Exercise task 1: From the article on Carmel's proposed stormwater utility, list every type of property owner that would pay a monthly fee assessed on impervious surface.
Exercise task 2: Pick up the article on Carmel's proposed stormwater utility right after its final sentence and write what comes next.

Selected extract:
============================================================

After nearly a year’s worth of discussions, the city council appears poised to vote on whether to approve the creation of a new stormwater utility for Carmel.

In its final incarnation, the utility would charge homeowners a fee of $4.95 per month to pay for stormwater infrastructure upgrades and repairs to prevent flooding issues. Businesses, apartment complexes, churches and nonprofits would pay an assessed monthly fee based on the amount of impervious surface on each property.

In its first year, the utility would also offer a series of incentives for improvements to homes that install runoff prevention measures such as rain barrels or swales. But act quickly, because other stormwater utilities throughout the state have seen little use of incentive programs and they are often canceled, city engineer Jeremy Kashman said.

The new stormwater utility is expected to generate between $2.9 million and $3.2 million in revenue per year, and council sponsors Luci Snyder and Kevin “Woody” Rider have been adamant that those funds be protected so that they can’t be allocated for uses other than stormwater infrastructure upgrades.

============================================================

Data section:
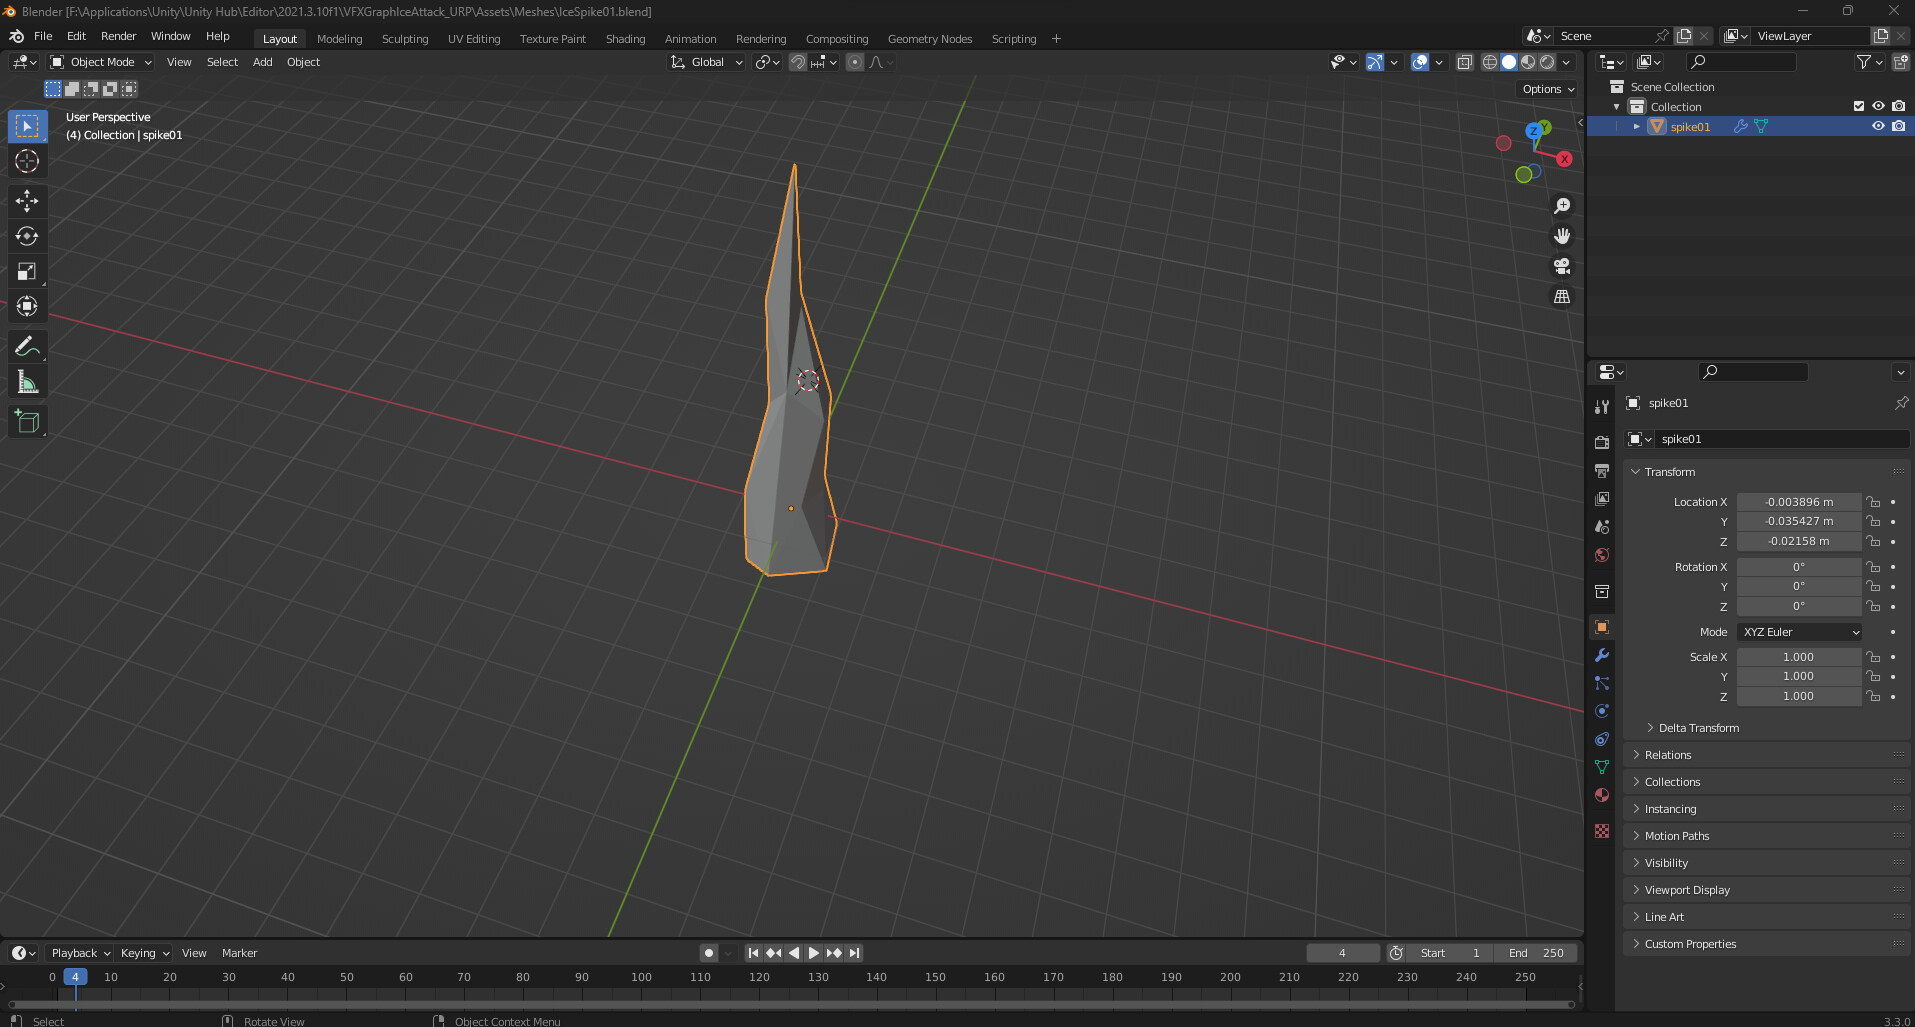
Task: Open the Object Mode dropdown
Action: click(100, 62)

============================================================

Task response 1: Businesses, apartment complexes, churches, nonprofits

Task response 2:
The concern was so great that council president Eric Seidensticker said he hired Carmel law firm House Reynolds & Faust to review the final version of the ordinance and resolution to ensure the protections were ironclad.

Because the proposed stormwater utility would operate with only two new employees and rely almost entirely on existing city employees, there was concern that those existing employees’ salaries could be funded with the new stormwater revenues and deplete the funds available for projects while freeing up general fund money available for other uses.

To prevent this scenario, councilors voted in a special meeting of the Utilities, Transportation and Public Safety Committee to require that the city council had to pre-approve all planned stormwater projects a year in advance and that only 20 percent of stormwater utility revenue could be used on overhead expenses.

The council also wants to approve all stormwater projects when the utility’s budget is approved so that it can ensure how the fund will be allocated.

The council had considered creating a special board to oversee the utility, but it feels with the proper protections that it can allow the Board of Public Works to manage it on a day-to-day basis.

The discussions

Councilors did not take the idea of charging Carmel residents a stormwater fee lightly.

For the past year they have analyzed the most equitable way to charge homeowners and businesses for the runoff from property and streets while getting the most bang for the buck.

The councilors considered multiple methods to individually assess each property to make sure than any fee charged was equitable.

But the difficulty with individual property analyses is that they are labor intensive – even when using GIS techniques. And that workload only increases each time a property is modified.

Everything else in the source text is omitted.